The commercial property market in the UK is estimated to be worth around £600 billion, and with rates rising it is inevitable that some business are going to start feeling the effect.
However, the impact of commercial mortgage rate rises is not going to be uniform with certain sectors more susceptible than others.
With a great many commercial mortgages being priced on a LIBOR based margin there will be plenty of small business owners dreading the letter from their commercial lender advising them of a rate rise. These rises will, in time, also impact tenanted properties too as landlords seek to protect their rental incomes. Another effect of commercial mortgage rate rises will be the tightening of criteria by commercial lenders.
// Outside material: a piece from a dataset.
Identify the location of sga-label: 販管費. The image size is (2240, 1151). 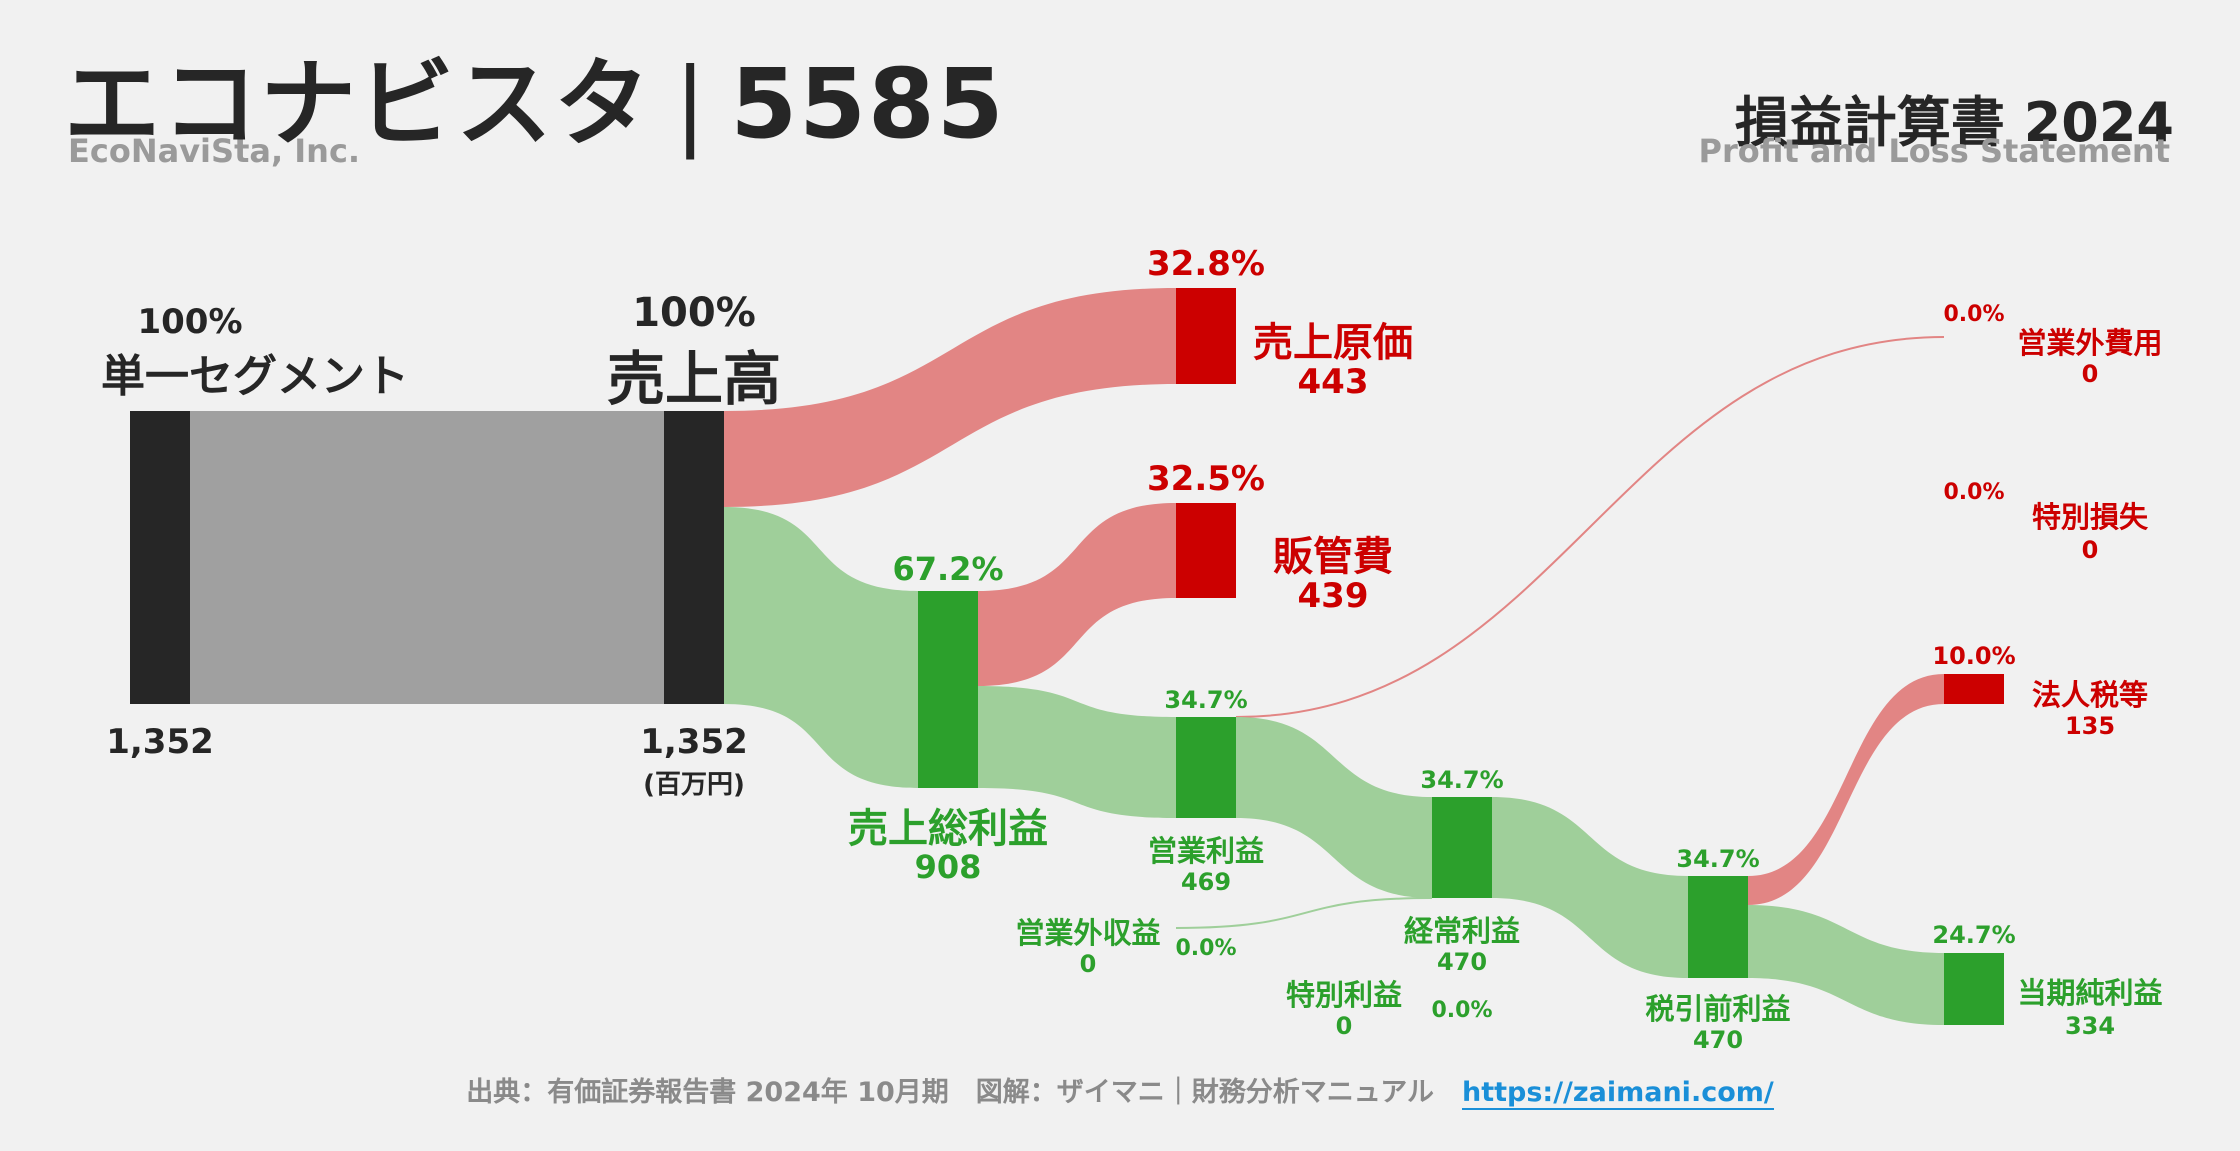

Specialist repossession lawyers report that the two types of businesses most likely to get in to trouble are pubs and high street retail outlets. Worth bearing in mind that as pubs and restaurants are over three times more likely to fail anyway so it should be no surprise that they are more likely to face repossession proceedings.
The other consideration with these types of business models is that are more susceptible to macro-economic pressures and other local issues.
Pubs, restaurants and high-street restaurants all operate with highly competitive and fickle markets, with the Internet driving prices down and employment costs rising they are particularly vulnerable to rate rises.
Careful budgeting and control of costs are obviously vital but unfortunately there is little else that a business can do to protect itself from commercial mortgage rate rises. The obvious advice is to be on the look out for cheaper mortgage rates from other lenders, but a great many commercial mortgages carry hefty early repayment so care is needed.